Retr0id 18 hours ago||
> But the article got ahead with explaining how the Nothing’s solution was better.

No? It makes the opposite argument.

notpushkin 18 hours ago||
Then I definitely need to get some caffeine I guess *yawns*

> And it would be so much more predictable and pleasant if you could just tap the button three times at any pace you wanted without thinking, without paying attention, without getting your UI blocked by an animation that no longer helps you.

Am I misreading this?

furyofantares 18 hours ago|||
I'm not sure exactly how you're misreading it, but you are.

The Nothing isn't executing all the taps, some are blocked by the animation. It is responding visually and haptically to all of the taps, but some are blocked from doing any work by the animation.
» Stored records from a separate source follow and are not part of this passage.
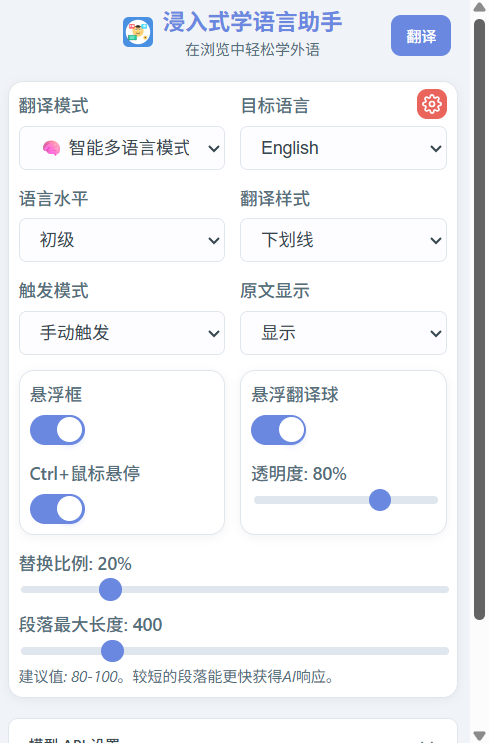Open settings via red gear icon

coord(431,104)
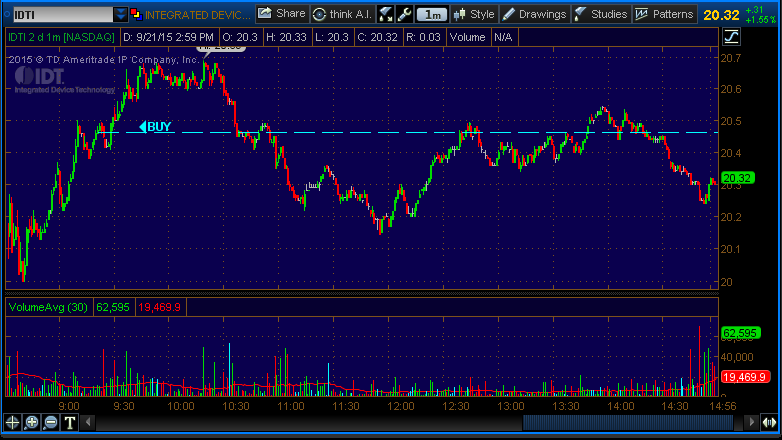Open the Patterns menu
782x440 pixels.
(665, 14)
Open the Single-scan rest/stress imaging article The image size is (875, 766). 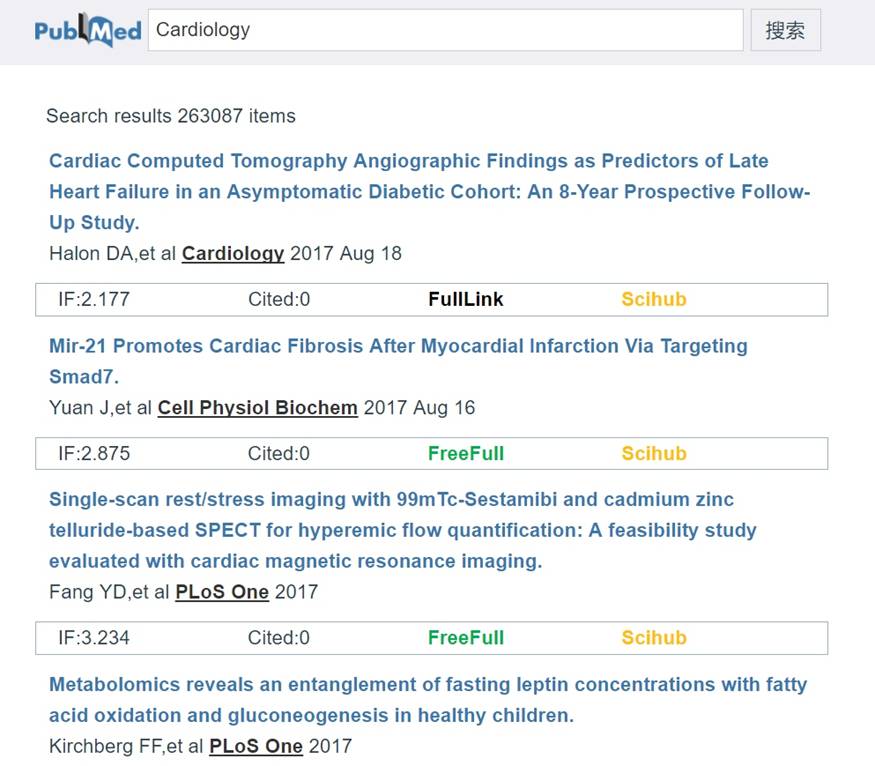(x=403, y=530)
You also said the Nothing was 6 taps but I'm not seeing anywhere the article says that. I believe it was 8 taps on both.

Retr0id 18 hours ago|||
Both animate, but Nothing blocks further inputs while it's animating (even though the haptics still fire).
notpushkin 17 hours ago||
Okay, that one is on me indeed. I’ve re-watched it at 0.5× and he does make 8 taps indeed. Apparently, only the first and the last are registered then. Sorry for the confusion!
thatguy0900 5 hours ago||
You should see my modern TV. Somehow they've gotten one button to do a great multitude of jobs, shittily.
nstents 10 hours ago||
I couldn't disagree more.

Every button has two jobs. One is to accurately convey what it will do. Two is to then do it.
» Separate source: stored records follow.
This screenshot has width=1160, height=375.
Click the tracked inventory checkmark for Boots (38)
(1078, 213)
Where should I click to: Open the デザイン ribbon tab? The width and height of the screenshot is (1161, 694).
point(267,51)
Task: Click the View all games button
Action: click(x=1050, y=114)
Several of us can neither remember what your dynamic, curvy, arrowed, action lines do, nor can we extrapolate from them. They are an exercise in frustration. The nod to situational disability is appreciated, but most would have been useless without text descriptions.

codingdave 10 hours ago|
You are talking about the label on the button. The button does one thing. The label does one thing. You put the two together and you have UX.
nstents 10 hours ago||
I think this is a distinction without a difference. Imagine an array of buttons. What do they do? The label is intrinsic to the button. I understand this is a perspective. But, taking this to another level, perhaps an absurd one,the button only sends messages and ideally reacts to show it's been activated.
jrm4 8 hours ago||
I have a related cybersecurity point.

No interface should, on a regular basis, contain buttons that, if pressed -- harm the computer and other computers near it.

And of course, this is links in modern email.

bellowsgulch 4 hours ago||
iOS also does this. Specifically with view transitions. Somewhere after just a few iOS versions in, I think post-skeuomorphism, did iOS stop acknowledging user input in favor of finishing animations.
shevy-java 14 hours ago||
Click me?
pgisapedo 11 hours ago||
Lie you have 4
jimjimjim 15 hours ago|
I'm sure it just my personal preference but I hate animations. Most often they do little other than slow an application down i.e. the code of the application could finish the task almost instantaneously but for the sake of appearance, they make it take longer to finish. I would much prefer no animations in applications. If the animation is there to disguise some actual slow response, just let me wait, give me jarring screen changes. please. Maybe app designers could still include all the animations for "smoothness", "premium look" or "sizzle" but please include an "expert" mode that just turns everything off.
sizzzzlerz 7 hours ago|
Some years ago, I attended an informal demo of some application we built. The engineer who had worked on the UI was showing an animation of the initial splash screen. It was only 5 seconds or so but I asked him whether there was an option to disable it. He said there wasn't. I then asked if he didn't think that a user, running this many times, was going to get very tired of seeing it run every time and want to just show the home window immediately on start. I said I knew I would. I told him that regardless of how "cool" it looked, when you see the same thing a few times, it can become annoying leaving the user pissed off because its out of their control. I don't know what happened after that. Since I didn't have any authority to request changes, I was probably ignored.